Datasets and Evaluation
The datasets utilized across the papers vary according to the specific domain of the research. In the context of tabular reasoning, the unnamed datasets used by TaTToo cover a broad spectrum of tasks, including numerical analysis, fact-checking, and question answering. For neuro-symbolic reasoning, datasets such as ProntoQA, ProofWriter, FOLIO, LogDed7, and TRECtrials were employed to evaluate the adaptive framework’s performance across different reasoning types. In the domain of speech processing, LibriSpeech and TED-LIUM datasets were used to assess the effectiveness of TokenChain in ASR and TTS tasks. Evaluation metrics included accuracy for neuro-symbolic reasoning tasks, and Character Error Rate (CER) and Word Error Rate (WER) for ASR and TTS performance assessments.
Topic 11: misc
Topic Overview
The research papers collected under the “misc” topic focus on advancing the capabilities of large language models (LLMs) and multimodal large language models (MLLMs) through innovative methodologies and structured frameworks.

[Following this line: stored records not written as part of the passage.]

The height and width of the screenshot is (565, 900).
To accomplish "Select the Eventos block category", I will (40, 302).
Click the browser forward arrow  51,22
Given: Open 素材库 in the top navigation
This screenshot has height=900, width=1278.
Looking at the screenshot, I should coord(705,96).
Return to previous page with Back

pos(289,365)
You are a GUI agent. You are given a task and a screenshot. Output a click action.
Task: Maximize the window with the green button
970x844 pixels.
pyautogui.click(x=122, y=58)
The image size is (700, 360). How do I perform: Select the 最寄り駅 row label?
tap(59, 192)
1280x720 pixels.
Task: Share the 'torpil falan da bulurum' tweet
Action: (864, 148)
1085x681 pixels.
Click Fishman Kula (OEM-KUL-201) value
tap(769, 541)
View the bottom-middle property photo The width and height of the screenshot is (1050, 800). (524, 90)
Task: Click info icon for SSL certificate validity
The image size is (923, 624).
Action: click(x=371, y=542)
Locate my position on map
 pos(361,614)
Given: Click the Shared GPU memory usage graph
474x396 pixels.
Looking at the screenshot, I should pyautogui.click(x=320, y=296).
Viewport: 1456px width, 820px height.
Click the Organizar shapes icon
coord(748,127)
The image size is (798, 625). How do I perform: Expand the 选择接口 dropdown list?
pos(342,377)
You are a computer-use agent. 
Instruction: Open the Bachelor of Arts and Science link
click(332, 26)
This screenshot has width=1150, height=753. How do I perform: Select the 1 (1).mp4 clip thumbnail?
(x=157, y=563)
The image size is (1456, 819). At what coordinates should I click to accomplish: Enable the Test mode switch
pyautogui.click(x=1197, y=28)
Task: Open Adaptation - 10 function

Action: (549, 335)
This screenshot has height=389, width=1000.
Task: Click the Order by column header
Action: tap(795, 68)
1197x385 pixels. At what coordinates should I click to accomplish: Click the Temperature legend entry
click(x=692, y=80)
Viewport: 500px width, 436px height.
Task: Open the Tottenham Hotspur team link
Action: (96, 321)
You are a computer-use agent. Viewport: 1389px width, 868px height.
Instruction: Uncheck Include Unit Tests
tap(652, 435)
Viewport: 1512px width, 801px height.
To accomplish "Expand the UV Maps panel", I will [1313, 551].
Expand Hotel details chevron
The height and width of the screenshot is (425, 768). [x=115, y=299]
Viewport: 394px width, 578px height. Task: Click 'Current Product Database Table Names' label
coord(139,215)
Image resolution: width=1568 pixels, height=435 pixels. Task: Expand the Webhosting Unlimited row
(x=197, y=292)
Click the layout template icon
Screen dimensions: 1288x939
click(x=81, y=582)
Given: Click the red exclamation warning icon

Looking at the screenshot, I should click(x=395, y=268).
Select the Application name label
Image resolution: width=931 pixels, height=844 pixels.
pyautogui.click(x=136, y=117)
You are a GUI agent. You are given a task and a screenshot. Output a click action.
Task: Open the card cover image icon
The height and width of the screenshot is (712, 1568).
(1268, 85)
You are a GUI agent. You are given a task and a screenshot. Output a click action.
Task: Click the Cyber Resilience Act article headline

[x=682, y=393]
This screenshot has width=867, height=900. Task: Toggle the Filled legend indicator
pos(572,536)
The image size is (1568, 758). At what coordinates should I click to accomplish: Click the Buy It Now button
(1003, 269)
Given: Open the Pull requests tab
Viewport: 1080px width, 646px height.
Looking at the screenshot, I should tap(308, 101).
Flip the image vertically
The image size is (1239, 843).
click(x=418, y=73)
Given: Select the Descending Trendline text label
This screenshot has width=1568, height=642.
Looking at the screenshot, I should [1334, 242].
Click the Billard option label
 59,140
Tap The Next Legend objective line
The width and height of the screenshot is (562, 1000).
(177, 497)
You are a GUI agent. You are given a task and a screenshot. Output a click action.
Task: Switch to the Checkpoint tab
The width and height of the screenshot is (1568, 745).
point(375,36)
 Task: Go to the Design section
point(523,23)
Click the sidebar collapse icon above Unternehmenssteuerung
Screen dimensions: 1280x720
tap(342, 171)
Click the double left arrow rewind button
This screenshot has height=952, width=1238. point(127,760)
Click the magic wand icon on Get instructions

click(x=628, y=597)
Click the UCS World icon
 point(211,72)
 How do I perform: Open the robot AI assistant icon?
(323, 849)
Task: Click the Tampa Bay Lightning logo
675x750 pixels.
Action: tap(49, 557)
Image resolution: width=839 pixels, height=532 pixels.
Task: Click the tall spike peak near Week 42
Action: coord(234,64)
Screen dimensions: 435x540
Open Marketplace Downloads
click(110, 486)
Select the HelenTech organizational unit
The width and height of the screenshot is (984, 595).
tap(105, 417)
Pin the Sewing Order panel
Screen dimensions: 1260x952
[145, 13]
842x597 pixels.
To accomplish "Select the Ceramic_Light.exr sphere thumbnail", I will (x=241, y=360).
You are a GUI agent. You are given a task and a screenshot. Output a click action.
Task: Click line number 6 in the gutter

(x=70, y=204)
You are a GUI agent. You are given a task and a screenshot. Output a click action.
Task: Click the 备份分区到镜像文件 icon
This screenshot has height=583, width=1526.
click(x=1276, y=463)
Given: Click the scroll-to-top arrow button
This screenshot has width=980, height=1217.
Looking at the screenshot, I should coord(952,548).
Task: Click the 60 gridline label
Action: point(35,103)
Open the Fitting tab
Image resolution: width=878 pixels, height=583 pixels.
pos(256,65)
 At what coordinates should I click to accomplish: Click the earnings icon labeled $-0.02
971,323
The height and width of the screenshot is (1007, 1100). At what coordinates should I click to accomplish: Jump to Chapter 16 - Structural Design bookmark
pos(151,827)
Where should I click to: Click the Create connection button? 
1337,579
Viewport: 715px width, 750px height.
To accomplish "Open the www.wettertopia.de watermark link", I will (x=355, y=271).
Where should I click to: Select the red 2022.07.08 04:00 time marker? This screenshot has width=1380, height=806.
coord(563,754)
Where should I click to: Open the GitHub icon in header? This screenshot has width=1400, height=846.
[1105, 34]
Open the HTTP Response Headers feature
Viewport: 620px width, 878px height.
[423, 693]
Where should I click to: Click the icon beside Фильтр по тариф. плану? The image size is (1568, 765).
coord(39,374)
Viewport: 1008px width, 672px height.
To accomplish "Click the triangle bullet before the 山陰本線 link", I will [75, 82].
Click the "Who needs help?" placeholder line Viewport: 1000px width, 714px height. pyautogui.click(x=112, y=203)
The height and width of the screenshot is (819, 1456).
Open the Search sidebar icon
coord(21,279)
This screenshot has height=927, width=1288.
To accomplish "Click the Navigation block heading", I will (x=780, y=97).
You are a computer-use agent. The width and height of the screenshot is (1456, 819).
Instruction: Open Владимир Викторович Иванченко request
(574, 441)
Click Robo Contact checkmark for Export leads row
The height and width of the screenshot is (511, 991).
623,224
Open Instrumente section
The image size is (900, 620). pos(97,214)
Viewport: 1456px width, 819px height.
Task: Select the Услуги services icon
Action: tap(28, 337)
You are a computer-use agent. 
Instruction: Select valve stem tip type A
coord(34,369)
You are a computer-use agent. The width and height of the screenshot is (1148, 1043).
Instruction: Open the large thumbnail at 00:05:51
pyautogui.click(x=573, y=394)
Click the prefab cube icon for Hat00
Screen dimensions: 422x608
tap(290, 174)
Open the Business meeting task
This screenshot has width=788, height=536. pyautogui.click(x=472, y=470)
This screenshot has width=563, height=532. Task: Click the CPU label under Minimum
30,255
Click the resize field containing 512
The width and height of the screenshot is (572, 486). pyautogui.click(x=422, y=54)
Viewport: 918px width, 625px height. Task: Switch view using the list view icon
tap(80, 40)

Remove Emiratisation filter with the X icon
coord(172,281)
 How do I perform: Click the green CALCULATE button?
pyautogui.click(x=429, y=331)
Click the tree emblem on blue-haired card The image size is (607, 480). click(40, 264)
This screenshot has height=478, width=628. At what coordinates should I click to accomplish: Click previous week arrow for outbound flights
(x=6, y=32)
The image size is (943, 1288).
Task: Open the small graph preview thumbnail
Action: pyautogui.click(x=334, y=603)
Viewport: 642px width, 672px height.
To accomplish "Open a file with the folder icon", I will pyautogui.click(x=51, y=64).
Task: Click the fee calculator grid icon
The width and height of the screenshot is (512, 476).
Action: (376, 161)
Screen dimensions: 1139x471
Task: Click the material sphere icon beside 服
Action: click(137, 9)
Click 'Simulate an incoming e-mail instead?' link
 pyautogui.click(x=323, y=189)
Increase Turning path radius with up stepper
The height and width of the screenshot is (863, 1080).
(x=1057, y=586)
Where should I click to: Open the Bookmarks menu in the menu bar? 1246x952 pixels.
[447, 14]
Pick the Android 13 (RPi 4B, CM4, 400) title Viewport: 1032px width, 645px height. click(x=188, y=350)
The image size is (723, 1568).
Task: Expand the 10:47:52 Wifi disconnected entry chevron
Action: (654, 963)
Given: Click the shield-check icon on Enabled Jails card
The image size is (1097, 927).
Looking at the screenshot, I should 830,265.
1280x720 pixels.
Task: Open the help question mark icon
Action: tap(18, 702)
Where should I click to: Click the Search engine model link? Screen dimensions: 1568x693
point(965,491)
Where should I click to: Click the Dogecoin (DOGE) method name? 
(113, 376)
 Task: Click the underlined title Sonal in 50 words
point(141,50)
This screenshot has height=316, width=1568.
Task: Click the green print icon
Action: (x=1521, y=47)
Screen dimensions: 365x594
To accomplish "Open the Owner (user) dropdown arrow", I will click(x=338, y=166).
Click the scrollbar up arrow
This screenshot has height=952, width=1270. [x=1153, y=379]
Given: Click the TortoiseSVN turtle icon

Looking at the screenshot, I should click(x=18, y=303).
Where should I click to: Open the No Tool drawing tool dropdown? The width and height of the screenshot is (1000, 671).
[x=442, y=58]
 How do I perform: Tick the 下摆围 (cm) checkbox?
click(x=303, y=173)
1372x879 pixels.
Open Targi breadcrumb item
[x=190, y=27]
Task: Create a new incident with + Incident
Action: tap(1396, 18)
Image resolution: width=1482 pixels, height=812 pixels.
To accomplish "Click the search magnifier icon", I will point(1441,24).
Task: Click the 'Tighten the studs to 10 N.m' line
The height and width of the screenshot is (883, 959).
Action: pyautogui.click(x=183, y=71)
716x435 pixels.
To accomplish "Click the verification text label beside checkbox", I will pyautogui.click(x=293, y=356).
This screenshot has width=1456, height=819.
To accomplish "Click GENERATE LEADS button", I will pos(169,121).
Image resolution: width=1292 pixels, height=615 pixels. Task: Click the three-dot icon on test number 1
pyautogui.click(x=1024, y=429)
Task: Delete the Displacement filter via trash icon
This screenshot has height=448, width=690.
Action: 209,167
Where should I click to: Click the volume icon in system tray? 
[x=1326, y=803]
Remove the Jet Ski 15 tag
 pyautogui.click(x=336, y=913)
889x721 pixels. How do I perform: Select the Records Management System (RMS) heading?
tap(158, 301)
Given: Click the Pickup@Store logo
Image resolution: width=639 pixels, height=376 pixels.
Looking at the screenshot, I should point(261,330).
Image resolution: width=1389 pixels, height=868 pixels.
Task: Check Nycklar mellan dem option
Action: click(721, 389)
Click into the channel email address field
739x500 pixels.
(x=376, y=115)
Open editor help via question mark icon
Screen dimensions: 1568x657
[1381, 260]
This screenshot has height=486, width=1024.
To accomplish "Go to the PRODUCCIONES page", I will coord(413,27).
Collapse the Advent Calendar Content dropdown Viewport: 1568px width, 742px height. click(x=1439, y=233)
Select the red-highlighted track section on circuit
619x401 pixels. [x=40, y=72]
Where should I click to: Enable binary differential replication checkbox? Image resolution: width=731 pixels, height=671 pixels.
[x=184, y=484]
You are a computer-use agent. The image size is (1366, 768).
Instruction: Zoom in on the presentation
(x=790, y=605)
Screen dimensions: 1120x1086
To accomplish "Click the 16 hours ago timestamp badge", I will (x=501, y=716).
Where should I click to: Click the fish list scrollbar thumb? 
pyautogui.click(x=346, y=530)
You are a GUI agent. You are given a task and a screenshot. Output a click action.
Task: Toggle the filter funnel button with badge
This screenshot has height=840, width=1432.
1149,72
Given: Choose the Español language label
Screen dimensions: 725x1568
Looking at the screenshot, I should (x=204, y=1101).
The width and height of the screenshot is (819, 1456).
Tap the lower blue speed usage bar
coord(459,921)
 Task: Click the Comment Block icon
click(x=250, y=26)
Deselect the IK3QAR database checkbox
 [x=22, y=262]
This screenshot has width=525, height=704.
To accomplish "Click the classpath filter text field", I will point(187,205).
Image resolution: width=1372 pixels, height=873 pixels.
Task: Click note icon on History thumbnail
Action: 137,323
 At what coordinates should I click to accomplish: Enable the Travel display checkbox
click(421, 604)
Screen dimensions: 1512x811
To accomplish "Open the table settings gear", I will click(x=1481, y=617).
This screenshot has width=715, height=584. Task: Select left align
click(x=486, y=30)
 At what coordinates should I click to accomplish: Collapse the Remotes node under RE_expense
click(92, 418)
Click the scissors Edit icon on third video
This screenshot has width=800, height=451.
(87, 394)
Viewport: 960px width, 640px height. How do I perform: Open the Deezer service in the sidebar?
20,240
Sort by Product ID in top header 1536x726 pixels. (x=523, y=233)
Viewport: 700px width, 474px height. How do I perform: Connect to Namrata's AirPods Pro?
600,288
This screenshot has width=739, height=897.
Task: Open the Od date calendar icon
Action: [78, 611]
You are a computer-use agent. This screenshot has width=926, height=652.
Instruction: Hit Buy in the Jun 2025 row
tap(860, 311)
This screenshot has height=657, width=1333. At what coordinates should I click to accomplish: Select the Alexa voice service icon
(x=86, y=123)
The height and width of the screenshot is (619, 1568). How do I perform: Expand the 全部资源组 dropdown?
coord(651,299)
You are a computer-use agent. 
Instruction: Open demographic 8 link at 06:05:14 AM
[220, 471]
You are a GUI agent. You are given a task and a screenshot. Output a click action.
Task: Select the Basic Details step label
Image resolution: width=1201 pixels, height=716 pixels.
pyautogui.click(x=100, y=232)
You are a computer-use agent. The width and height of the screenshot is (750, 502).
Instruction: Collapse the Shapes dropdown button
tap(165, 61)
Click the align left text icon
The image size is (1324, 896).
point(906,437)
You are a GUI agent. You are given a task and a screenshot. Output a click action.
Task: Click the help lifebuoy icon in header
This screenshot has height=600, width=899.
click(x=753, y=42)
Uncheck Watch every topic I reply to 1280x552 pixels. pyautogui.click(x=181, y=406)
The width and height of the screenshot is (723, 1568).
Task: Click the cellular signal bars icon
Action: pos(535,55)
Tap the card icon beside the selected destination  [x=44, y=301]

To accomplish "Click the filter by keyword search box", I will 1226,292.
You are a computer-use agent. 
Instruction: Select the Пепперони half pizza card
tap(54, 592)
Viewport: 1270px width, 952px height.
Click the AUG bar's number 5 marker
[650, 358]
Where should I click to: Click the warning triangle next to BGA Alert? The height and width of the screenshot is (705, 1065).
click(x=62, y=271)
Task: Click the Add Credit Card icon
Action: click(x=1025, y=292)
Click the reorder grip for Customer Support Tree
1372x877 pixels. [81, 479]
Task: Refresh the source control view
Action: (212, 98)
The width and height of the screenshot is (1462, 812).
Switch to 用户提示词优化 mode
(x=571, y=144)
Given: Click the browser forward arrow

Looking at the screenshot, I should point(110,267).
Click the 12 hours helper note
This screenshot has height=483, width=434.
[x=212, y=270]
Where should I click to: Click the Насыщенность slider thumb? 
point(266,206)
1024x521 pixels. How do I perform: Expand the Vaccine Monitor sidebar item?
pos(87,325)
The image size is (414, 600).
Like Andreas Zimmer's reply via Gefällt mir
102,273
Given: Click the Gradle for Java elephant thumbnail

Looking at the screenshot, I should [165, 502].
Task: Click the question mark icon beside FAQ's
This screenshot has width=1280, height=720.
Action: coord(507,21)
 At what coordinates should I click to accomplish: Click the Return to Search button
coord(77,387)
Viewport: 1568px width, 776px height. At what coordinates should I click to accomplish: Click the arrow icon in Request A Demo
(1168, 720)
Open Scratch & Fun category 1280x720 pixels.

They address challenges such as interpretability, compositional reasoning, syntactic competence, and robustness to linguistic variations, as well as practical deployment considerations in specific domains like legal and industrial applications. The importance of this research lies in improving the reliability, accuracy, and efficiency of AI systems in handling complex tasks and ensuring that they align with human expectations and standards, which is crucial for their broader adoption and trustworthiness in real-world applications.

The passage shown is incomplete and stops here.